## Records
========
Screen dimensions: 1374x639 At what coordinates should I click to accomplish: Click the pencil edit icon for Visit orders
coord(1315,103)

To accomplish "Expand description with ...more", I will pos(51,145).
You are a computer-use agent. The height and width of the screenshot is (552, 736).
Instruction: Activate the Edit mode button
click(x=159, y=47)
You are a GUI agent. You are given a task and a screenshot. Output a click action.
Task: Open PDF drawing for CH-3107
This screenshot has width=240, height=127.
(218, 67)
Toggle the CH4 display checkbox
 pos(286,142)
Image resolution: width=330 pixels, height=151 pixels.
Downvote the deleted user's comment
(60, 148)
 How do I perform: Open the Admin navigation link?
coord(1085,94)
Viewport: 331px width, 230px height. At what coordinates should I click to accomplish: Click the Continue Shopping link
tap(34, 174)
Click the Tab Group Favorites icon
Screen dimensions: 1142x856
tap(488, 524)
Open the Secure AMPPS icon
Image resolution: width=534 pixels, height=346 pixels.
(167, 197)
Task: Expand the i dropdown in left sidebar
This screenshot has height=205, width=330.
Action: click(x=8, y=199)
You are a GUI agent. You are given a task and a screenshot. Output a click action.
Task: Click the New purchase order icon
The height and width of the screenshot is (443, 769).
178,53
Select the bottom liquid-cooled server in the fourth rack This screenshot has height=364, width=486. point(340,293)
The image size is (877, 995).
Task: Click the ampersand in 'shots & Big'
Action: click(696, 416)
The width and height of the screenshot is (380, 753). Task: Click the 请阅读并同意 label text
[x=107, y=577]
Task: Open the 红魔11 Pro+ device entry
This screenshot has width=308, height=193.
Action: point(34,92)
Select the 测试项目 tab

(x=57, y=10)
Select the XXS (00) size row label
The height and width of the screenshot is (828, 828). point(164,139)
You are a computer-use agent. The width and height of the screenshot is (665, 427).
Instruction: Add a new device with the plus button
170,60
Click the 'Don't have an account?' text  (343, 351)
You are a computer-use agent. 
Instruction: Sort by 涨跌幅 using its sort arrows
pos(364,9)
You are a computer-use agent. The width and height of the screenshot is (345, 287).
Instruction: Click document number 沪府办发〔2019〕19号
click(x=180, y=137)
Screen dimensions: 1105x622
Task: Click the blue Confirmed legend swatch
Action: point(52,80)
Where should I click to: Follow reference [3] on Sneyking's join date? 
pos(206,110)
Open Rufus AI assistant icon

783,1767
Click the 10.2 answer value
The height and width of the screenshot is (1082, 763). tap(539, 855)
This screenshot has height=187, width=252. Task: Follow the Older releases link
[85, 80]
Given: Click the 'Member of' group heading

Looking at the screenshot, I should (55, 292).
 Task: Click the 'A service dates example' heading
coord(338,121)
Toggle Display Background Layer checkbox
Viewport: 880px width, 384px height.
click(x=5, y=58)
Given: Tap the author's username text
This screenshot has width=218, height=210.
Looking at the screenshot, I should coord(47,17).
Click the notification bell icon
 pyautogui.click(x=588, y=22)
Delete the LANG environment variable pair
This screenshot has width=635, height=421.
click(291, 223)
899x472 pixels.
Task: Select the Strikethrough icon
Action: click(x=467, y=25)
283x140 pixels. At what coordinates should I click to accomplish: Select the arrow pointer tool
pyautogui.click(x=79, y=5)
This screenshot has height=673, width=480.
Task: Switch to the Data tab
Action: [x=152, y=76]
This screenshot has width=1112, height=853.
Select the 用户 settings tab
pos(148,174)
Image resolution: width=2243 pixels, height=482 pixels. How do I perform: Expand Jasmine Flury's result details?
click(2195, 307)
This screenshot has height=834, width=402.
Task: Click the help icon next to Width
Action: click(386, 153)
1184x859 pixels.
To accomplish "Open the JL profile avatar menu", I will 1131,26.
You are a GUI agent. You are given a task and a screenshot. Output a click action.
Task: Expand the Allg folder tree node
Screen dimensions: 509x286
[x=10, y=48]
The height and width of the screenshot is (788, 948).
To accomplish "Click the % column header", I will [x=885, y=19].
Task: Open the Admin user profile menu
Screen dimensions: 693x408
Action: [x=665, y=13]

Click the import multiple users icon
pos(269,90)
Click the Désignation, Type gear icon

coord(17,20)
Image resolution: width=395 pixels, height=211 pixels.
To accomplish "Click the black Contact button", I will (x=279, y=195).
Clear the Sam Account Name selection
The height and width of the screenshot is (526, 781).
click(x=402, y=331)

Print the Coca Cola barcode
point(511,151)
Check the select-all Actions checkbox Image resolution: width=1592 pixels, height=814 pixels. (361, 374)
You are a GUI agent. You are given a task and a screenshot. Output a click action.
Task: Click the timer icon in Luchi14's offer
========
## Short exercise
Find each line in the items above that contains the word "This" and copy those lines.

## Exercise response
This screenshot has width=240, height=127.
This screenshot has height=205, width=330.
Select the bottom liquid-cooled server in the fourth rack This screenshot has height=364, width=486. point(340,293)
This screenshot has width=308, height=193.
This screenshot has height=187, width=252. Task: Follow the Older releases link
This screenshot has width=218, height=210.
This screenshot has width=635, height=421.
This screenshot has height=673, width=480.
This screenshot has width=1112, height=853.
This screenshot has height=834, width=402.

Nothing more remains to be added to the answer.